Rewrite every line of the records below, swapping "screenshot" for "image" and keeping everything else the same. Leave the pictures out of your answer.
** start Dataset records **
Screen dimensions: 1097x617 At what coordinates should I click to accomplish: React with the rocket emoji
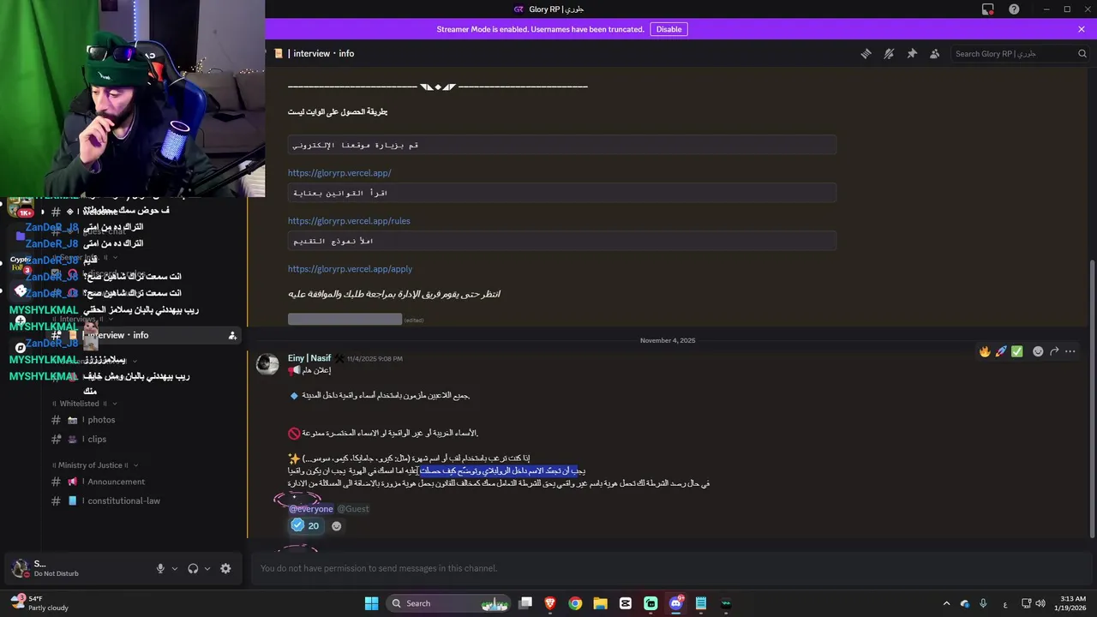pos(1001,351)
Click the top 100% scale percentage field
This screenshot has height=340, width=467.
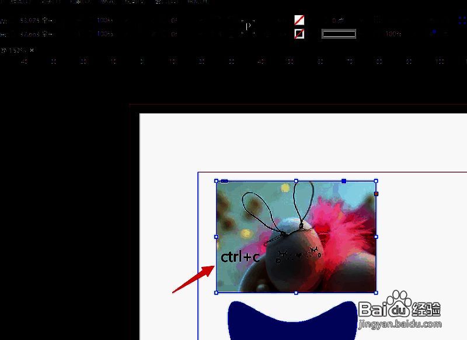click(105, 20)
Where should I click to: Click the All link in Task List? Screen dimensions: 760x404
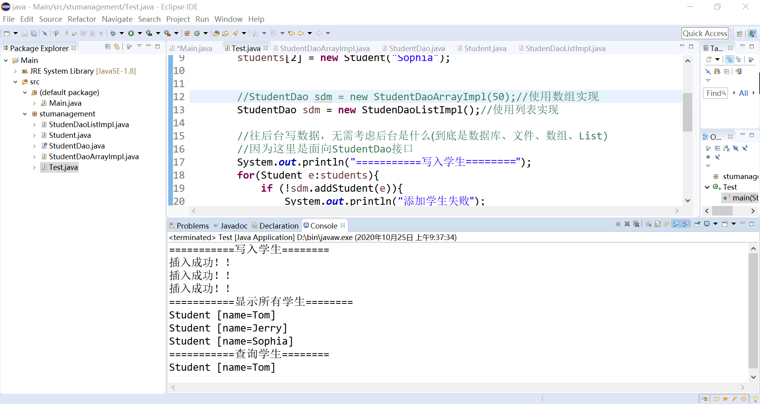point(743,93)
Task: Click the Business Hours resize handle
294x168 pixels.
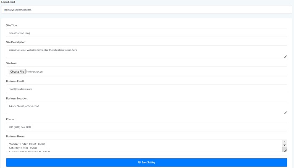Action: click(x=285, y=150)
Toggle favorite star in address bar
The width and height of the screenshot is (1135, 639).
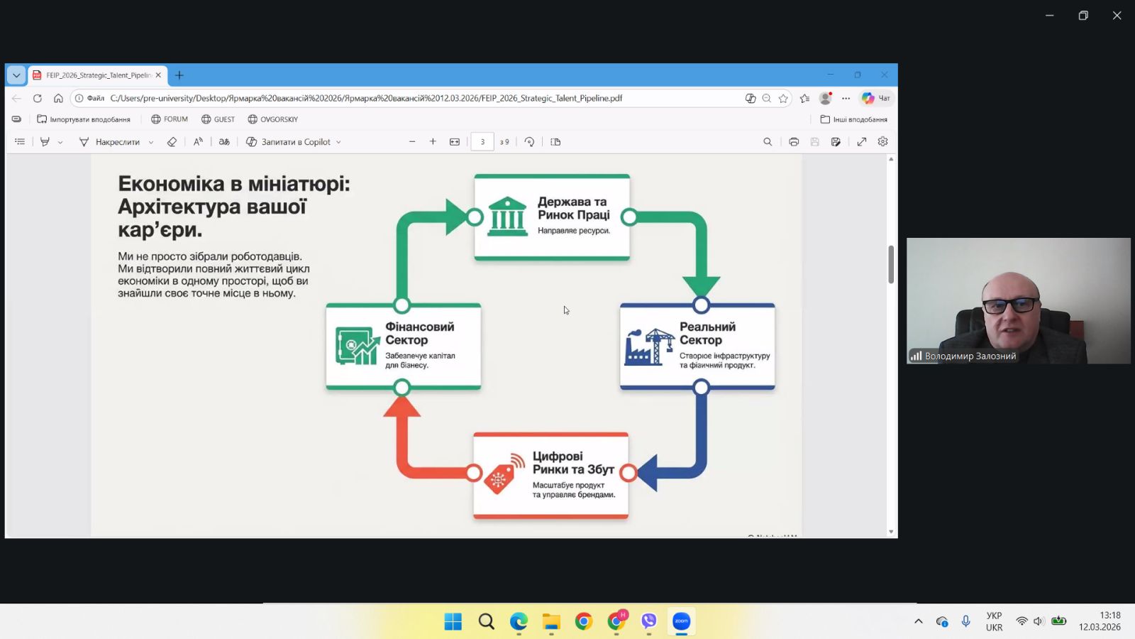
** end Dataset records **
- **Solution**
Screen dimensions: 1097x617 At what coordinates should I click to accomplish: React with the rocket emoji
pos(1001,351)
Click the top 100% scale percentage field
This image has height=340, width=467.
click(105, 20)
Where should I click to: Click the All link in Task List? Screen dimensions: 760x404
point(743,93)
Task: Click the Business Hours resize handle
294x168 pixels.
Action: click(x=285, y=150)
Toggle favorite star in address bar
The width and height of the image is (1135, 639).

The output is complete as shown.